Given that I use the different drugs (drugs are explanatory variable) what is the probability that it is effective (effects as the response variable)
The results states that Kilvir is about 8 times more effective than Placebo for this certain age group.
No.
Because publishing results for only one age group may not provide a representative picture of the overall population;
It might give a misleading impression of the overall findings if results are cherry-picked without considering the broader context.
Results from one age group may be confounded by other variables.
If it just publish the 31-35 age group data, we can see that p-value is not very low.
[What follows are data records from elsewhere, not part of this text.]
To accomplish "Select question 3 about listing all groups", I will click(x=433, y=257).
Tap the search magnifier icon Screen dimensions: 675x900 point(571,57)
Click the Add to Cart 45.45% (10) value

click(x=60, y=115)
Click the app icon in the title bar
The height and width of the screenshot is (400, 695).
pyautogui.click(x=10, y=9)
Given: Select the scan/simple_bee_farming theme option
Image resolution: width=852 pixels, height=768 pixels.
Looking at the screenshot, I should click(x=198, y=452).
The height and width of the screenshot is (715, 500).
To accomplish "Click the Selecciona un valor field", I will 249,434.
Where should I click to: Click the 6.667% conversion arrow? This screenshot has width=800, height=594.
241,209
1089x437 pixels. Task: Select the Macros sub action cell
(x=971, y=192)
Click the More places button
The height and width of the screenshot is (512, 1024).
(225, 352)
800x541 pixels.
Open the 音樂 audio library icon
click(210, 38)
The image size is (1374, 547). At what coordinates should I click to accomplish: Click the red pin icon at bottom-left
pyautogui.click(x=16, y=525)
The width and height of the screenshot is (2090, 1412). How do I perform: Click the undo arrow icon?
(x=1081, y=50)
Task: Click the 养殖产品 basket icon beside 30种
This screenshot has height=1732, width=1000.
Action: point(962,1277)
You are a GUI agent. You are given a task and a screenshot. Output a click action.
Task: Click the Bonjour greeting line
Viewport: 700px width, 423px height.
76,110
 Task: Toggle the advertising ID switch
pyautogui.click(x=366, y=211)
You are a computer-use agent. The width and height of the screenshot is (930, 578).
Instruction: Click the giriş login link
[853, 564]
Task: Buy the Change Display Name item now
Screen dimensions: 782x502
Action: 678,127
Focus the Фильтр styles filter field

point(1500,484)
When the population (people who take Kilvir) grows, there will be more issues.
##
## Effective Ineffective
## Kilvir 18 39
## Placebo 24 33
##
## Pearson's Chi-squared test with Yates' continuity correction
##
## data: contAB
## X-squared = 0.94246, df = 1, p-value = 0.3316
##
## Fisher's Exact Test for Count Data
##
## data: contAB
## p-value = 0.3317
## alternative hypothesis: true odds ratio is not equal to 1
## 95 percent confidence interval:
## 0.2737906 1.4623951
## sample estimates:
## odds ratio
## 0.6371842
##
## Effective Ineffective
## Kilvir 4 9
## Placebo 4 9
##
## Pearson's Chi-squared test
##
## data: contNO
## X-squared = 0, df = 1, p-value = 1
##
## Fisher's Exact Test for Count Data
##
## data: contNO
## p-value = 1
## alternative hypothesis: true odds ratio is not equal to 1
## 95 percent confidence interval:
## 0.1373006 7.2832873
## sample estimates:
## odds ratio
## 1
## p-value (chi-squared) p-value (fisher)
## 16-20 0.1240666 0.1231997
## 26-30 0.6403202 0.64078
## 31-35 0.02784006 0.02550983
## 36-40 0.3482841 0.3487349
## 41-45 0.7125793 0.713982
## 46-50 1 1
## 51-55 1 1
## 56-60 0.7300697 0.7310941
## 61-65 0.3906743 0.3911247
## 66-70 1 1
## 71-75 0.6932818 0.6945843
## 76-80 0.3990752 0.4003231
## 81-85 0.6170751 0.6199095
## 86-90 0.4142162 0.4285714
Other groups (except 31 - 35) have much higher p-value.
In three age-groups, the Kilvin is statistically ineffective.
Other age groups have p-values much greater than 10%, even some with 70%.
There is insufficient evidence to reject \(H_0\): the new drug Kilvir is not effective.
Well, it is ineffective… when considering people of all age groups.